*MATERIAL FOR THIS TASK*.
※

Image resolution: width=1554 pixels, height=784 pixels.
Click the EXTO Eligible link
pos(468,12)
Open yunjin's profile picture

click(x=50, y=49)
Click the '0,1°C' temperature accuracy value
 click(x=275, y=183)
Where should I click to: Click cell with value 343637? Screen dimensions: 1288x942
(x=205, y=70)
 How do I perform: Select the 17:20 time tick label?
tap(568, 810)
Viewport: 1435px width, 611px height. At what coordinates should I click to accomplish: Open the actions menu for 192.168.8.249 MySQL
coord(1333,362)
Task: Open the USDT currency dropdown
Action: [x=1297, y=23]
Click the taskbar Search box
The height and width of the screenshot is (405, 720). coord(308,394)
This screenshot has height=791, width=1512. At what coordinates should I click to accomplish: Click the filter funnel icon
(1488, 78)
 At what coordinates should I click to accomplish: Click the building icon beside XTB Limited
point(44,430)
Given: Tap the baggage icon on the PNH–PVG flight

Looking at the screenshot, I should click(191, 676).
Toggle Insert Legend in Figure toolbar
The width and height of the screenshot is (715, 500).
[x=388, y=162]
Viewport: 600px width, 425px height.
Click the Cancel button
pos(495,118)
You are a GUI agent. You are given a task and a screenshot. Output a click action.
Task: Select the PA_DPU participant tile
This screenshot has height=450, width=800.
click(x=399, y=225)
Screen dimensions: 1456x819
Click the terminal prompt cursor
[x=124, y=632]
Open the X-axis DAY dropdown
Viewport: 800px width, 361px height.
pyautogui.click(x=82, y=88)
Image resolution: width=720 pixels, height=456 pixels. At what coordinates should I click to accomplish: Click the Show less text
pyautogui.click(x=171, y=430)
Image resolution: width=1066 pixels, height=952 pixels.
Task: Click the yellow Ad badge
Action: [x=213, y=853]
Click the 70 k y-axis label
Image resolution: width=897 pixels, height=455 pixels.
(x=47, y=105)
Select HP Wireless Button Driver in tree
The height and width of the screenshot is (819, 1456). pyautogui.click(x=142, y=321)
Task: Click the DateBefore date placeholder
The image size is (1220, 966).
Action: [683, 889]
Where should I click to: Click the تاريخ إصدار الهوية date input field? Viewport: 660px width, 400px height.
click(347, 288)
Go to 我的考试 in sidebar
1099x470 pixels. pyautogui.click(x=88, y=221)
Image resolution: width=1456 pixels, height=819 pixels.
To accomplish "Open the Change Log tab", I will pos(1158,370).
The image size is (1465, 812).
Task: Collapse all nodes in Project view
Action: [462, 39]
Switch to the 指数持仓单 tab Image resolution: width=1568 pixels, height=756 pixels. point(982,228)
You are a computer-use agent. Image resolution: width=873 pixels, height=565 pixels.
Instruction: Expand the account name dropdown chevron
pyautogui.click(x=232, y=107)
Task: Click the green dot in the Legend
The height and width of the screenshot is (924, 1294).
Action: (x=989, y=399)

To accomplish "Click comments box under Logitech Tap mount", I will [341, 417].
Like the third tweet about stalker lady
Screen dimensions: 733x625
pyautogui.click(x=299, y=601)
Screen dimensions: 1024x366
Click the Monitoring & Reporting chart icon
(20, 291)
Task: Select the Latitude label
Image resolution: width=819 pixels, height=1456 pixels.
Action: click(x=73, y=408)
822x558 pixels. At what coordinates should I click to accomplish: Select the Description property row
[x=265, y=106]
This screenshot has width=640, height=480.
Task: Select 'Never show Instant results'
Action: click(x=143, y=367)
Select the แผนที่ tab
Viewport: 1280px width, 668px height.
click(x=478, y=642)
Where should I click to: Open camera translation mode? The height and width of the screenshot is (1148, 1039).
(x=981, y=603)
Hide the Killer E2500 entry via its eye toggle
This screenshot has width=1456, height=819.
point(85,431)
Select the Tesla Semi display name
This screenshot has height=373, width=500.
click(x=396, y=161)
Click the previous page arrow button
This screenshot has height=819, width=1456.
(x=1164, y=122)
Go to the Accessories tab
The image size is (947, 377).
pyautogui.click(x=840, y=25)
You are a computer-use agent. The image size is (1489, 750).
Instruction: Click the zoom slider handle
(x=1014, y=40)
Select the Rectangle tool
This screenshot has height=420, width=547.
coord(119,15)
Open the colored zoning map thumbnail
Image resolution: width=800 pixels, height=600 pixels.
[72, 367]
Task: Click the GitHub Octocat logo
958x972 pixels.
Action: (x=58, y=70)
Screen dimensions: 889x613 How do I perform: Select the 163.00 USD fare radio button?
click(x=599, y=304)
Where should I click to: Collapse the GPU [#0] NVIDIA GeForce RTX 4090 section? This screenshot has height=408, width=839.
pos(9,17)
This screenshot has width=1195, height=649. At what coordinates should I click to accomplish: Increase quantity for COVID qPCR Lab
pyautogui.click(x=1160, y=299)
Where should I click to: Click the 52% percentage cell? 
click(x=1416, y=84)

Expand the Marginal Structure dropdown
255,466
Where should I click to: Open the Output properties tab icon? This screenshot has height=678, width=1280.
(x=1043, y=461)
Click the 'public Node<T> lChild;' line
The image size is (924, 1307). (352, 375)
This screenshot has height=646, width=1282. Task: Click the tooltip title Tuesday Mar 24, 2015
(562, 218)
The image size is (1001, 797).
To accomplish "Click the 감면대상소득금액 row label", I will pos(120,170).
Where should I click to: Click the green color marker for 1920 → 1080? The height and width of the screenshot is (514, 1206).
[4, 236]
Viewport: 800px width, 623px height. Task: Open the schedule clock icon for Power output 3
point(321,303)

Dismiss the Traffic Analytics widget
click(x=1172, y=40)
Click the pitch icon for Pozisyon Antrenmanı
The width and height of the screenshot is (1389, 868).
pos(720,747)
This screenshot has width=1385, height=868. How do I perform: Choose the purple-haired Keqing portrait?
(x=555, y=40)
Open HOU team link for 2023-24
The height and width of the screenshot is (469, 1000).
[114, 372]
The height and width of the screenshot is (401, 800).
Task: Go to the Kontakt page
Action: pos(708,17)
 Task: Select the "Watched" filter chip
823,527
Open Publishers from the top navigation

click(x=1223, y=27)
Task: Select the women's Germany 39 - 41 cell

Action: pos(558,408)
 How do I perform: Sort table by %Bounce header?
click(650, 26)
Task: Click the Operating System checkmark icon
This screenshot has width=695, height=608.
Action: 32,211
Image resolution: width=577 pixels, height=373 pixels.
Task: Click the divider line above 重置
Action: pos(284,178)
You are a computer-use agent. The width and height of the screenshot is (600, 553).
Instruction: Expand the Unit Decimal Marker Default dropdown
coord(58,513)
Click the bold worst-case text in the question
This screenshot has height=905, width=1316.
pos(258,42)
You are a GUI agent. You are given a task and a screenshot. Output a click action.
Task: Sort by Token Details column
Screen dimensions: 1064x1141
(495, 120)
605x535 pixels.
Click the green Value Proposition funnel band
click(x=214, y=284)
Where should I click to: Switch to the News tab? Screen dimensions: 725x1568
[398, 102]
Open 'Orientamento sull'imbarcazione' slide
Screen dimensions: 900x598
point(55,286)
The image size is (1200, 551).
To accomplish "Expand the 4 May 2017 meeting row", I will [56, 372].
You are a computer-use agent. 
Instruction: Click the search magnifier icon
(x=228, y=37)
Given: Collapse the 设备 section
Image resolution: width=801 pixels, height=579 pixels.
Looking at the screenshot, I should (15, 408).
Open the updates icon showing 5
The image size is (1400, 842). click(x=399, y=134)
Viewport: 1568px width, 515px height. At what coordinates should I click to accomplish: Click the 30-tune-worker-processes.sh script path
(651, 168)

※

*WHAT THE TASK ASKS*.
Gather every line in the rows above that contains the word "label" and copy each one.

*CORRECT RESPONSE*.
 How do I perform: Select the 17:20 time tick label?
Click the 70 k y-axis label
Task: Select the Latitude label
To accomplish "Click the 감면대상소득금액 row label", I will pos(120,170).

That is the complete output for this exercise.